● **WHAT IS BEING ASKED**: Starting at the line that has "This screenshot has" and ending after the line that has "point(499,272)", write that material out again with "screenshot" switched to "screen image" and nothing else changed. Leave the pictures out.

● **DATA SHOWN**:

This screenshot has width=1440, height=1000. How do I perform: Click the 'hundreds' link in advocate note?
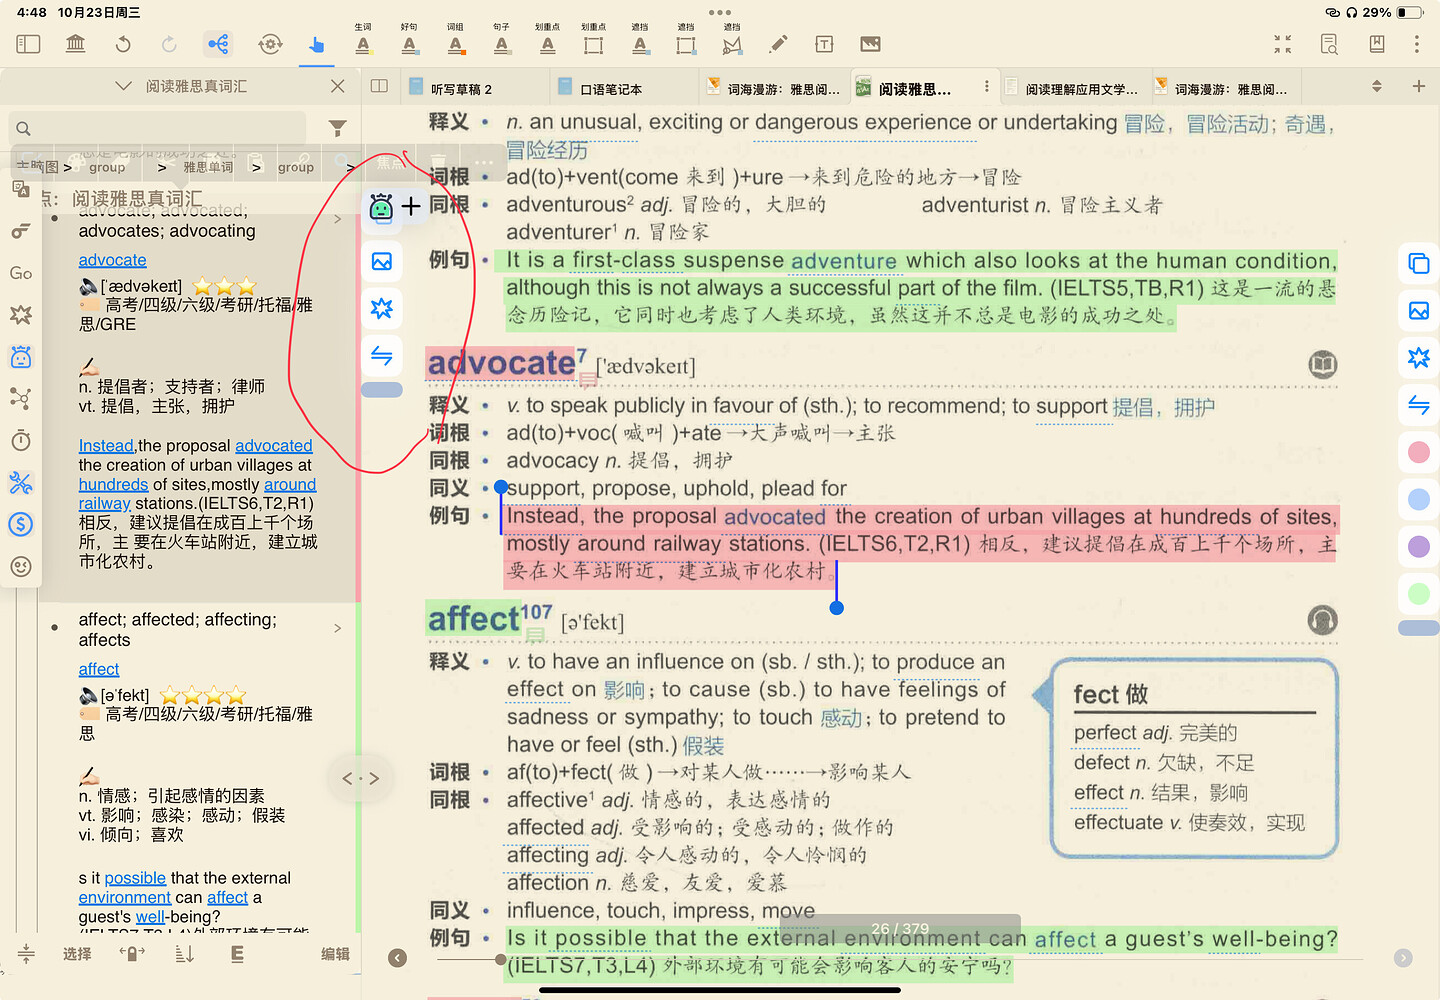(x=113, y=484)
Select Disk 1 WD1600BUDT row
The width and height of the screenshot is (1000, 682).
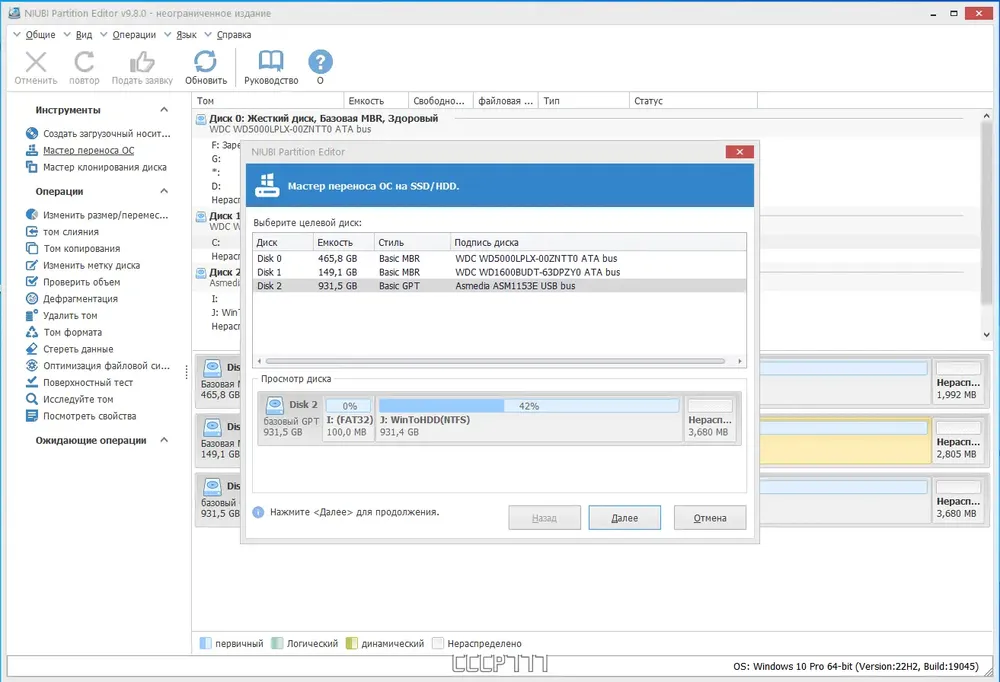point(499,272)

---

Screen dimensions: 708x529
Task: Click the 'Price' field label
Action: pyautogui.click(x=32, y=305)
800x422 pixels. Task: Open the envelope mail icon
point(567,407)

---

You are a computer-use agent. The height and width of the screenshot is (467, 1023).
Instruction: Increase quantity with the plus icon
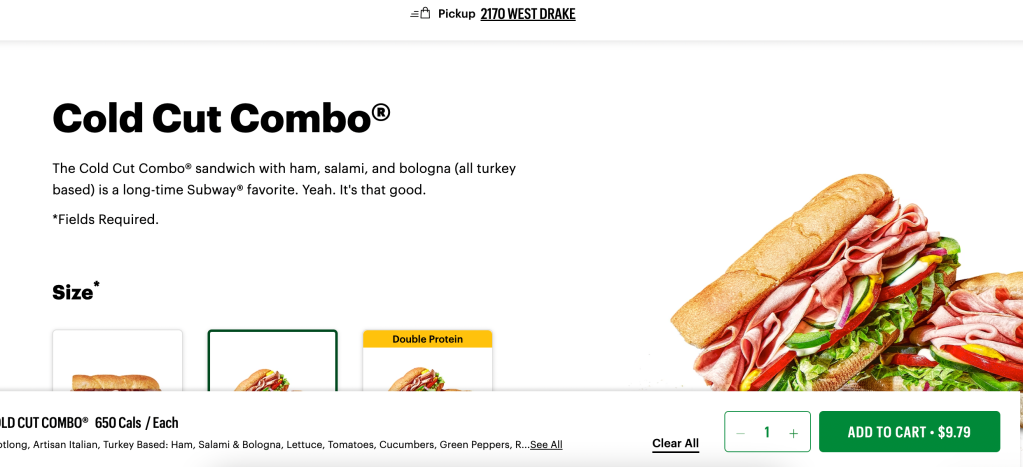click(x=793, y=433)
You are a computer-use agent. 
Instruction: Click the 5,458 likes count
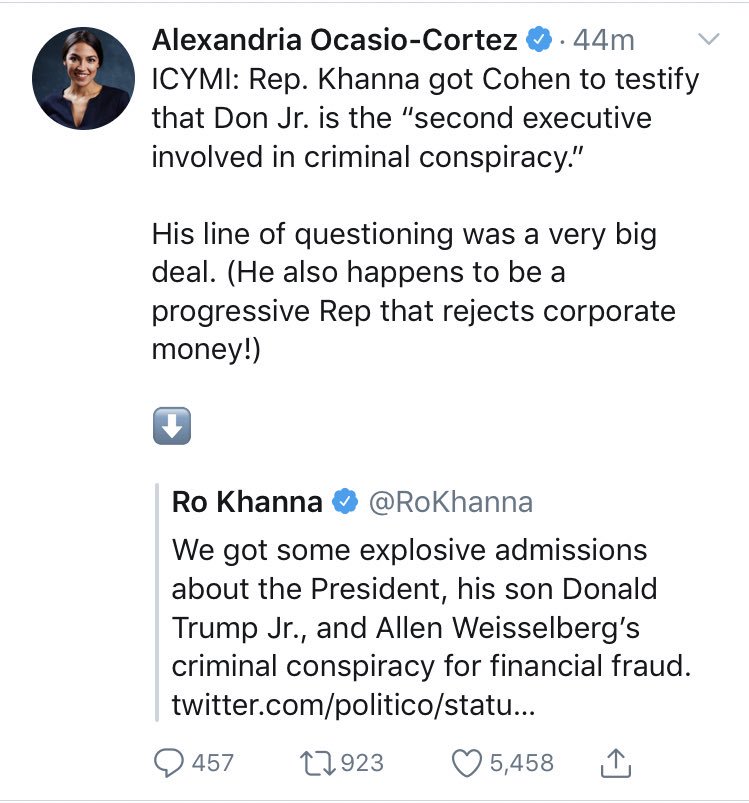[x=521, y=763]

● **RESULT FOR THIS TASK**:
This screen image has width=1440, height=1000. How do I perform: Click the 'hundreds' link in advocate note?
(x=113, y=484)
Select Disk 1 WD1600BUDT row
The width and height of the screen image is (1000, 682).
point(499,272)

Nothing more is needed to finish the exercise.